┌─ PASSAGE PROVIDED

On 02/27/2014 12:14 AM, Li Guang wrote:
> oh, sorry, I'm referring internal EC firmware code
> for Q event queuing, not ACPI SPEC, ;-)
> for machine you tested, 8 is the queue size,
> but for some unknown also nasty EC firmwares(let's suppose it exists),
> it may queue more Q events.
> and I saw several firmwares queued 32 events by default,
> then, let's say, they be used for some samsung products,
> and also they also forgot to deal with sleep/resume state,
> then, we'll also leave stale Q event there.
>
> Thanks!
>

We tested each on our different samsung models (intel, amd), and it
was 8 across. But you're right, there might be more in the future.

I even saw a bug report in ubuntu's launchpad of an HP with a similar
sounding problem, ( https://bugs.launchpad.net/ubuntu/+source/linux-source-2.6.20/+bug/89860 )
which I have no idea if it was caused by the same issue, but if in the future,
the flag ec_clear_on_resume is used to match other DMI's, it might
be a good idea to make the max iteration count bigger.

The only reason that there is a max iteration count, was to prevent
an unexpected case in which an unknown EC never returns 0 after
queue emptied. So far it hasn't been the case. Can we count on it?.
The loop currently does finish early when there are no more events.

I guess changing it 255 or 1000 would be enough, right?

Cheers!
--
Juan Manuel Cabo<[email protected]>



>> For us, a query is just: send 0x84 through EC CMD port, and read status
>> from CMD port and event type from EC DATA port. This is done with
>> the usual ec.c functions that would handle a query after a GPE interrupt,
>> but using them instead to poll (not GPE initiated) at awake. The EC would
>> then return status without 0x20 mask and 'event type'==0 when no more left.
>>
>> --
>> Juan Manuel Cabo<[email protected]>
>>
>>
>>
>>
>>>> enum {
>>>> EC_FLAGS_QUERY_PENDING, /* Query is pending */
>>>> @@ -116,6 +118,7 @@ EXPORT_SYMBOL(first_ec);
>>>> static int EC_FLAGS_MSI; /* Out-of-spec MSI controller */
>>>> static int EC_FLAGS_VALIDATE_ECDT; /* ASUStec ECDTs need to be validated */
>>>> static int EC_FLAGS_SKIP_DSDT_SCAN; /* Not all BIOS survive early DSDT scan */
>>>> +static int EC_FLAGS_CLEAR_ON_RESUME; /* EC should be polled on boot/resume */
>>>>
>>>>
>>> seems name is implicit, what about EC_FLAGS_QEVENT_CLR_ON_RESUME?
>>> seems too long :-)
>>>
>>>
>>>> /* --------------------------------------------------------------------------
>>>> Transaction Management
>>>> @@ -440,6 +443,26 @@ acpi_handle ec_get_handle(void)

└─

Pick up the thread on clearing stale EC events at resume right after its last line and keep writing it. The data that follows comes from a different source than the thread on clearing stale EC events at resume.

┌─ DATA SEGMENT

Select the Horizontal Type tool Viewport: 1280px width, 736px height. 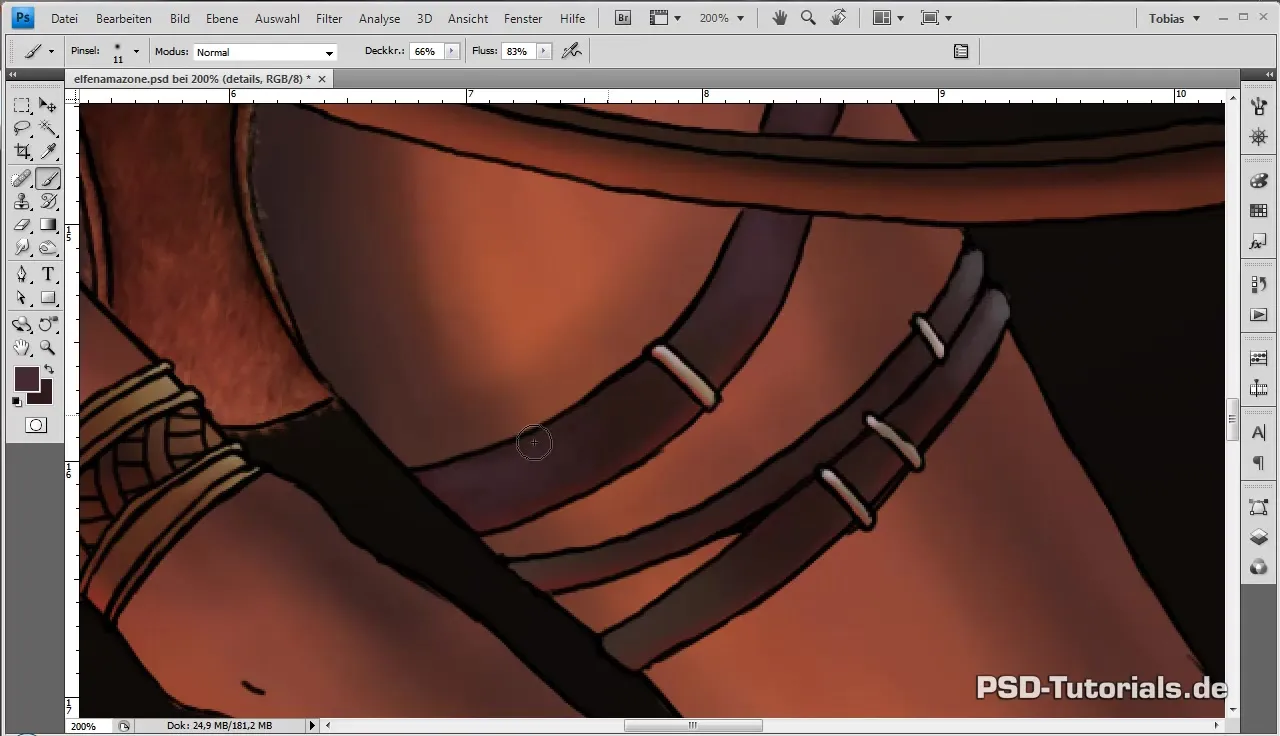[x=48, y=274]
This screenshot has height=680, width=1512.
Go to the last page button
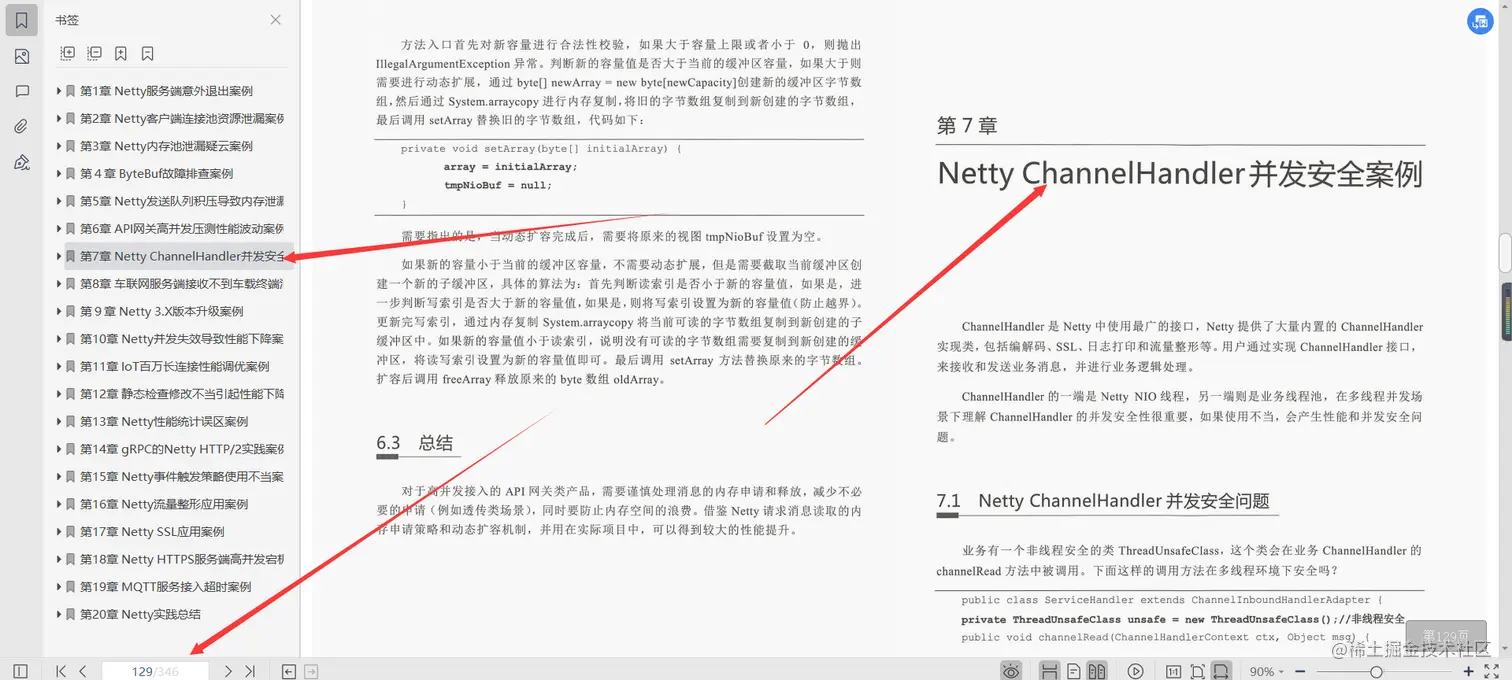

└─

> _SOLVED EXERCISE_
>>>>
>>>> EXPORT_SYMBOL(ec_get_handle);
>>>>
>>>> +static int acpi_ec_query_unlocked(struct acpi_ec *ec, u8 *data);
>>>> +
>>>> +/* run with locked ec mutex */
>>>> +static void acpi_ec_clear(struct acpi_ec *ec)
>>>> +{
>>>> + int i, status;
>>>> + u8 value = 0;
>>>> +
>>>> + for (i = 0; i< ACPI_EC_CLEAR_MAX; i++) {
>>>> + status = acpi_ec_query_unlocked(ec,&value);
>>>> + if (status || !value)
>>>> + break;
>>>> + }
>>>> +
>>>> + if (i == ACPI_EC_CLEAR_MAX)
>>>> + pr_warn("Warning: Maximum of %d stale EC events cleared\n", i);
>>>> + else
>>>> + pr_info("%d stale EC events cleared\n", i);
>>>> +}
>>>> +
>>>> void acpi_ec_block_transactions(void)
>>>> {
>>>> struct acpi_ec *ec = first_ec;
>>>> @@ -463,6 +486,10 @@ void acpi_ec_unblock_transactions(void)
>>>> mutex_lock(&ec->mutex);
>>>> /* Allow transactions to be carried out again */
>>>> clear_bit(EC_FLAGS_BLOCKED,&ec->flags);
>>>> +
>>>> + if (EC_FLAGS_CLEAR_ON_RESUME)
>>>> + acpi_ec_clear(ec);
>>>> +
>>>> mutex_unlock(&ec->mutex);
>>>> }
>>>>
>>>> @@ -821,6 +848,13 @@ static int acpi_ec_add(struct acpi_device *device)
>>>>
>>>> /* EC is fully operational, allow queries */
>>>> clear_bit(EC_FLAGS_QUERY_PENDING,&ec->flags);
>>>> +
>>>> + /* Some hardware may need the EC to be cleared before use */
>>>>
>>>>
>>> description is implicit, should specify what we clear is Q event, not EC.
>>>
>>> Thanks!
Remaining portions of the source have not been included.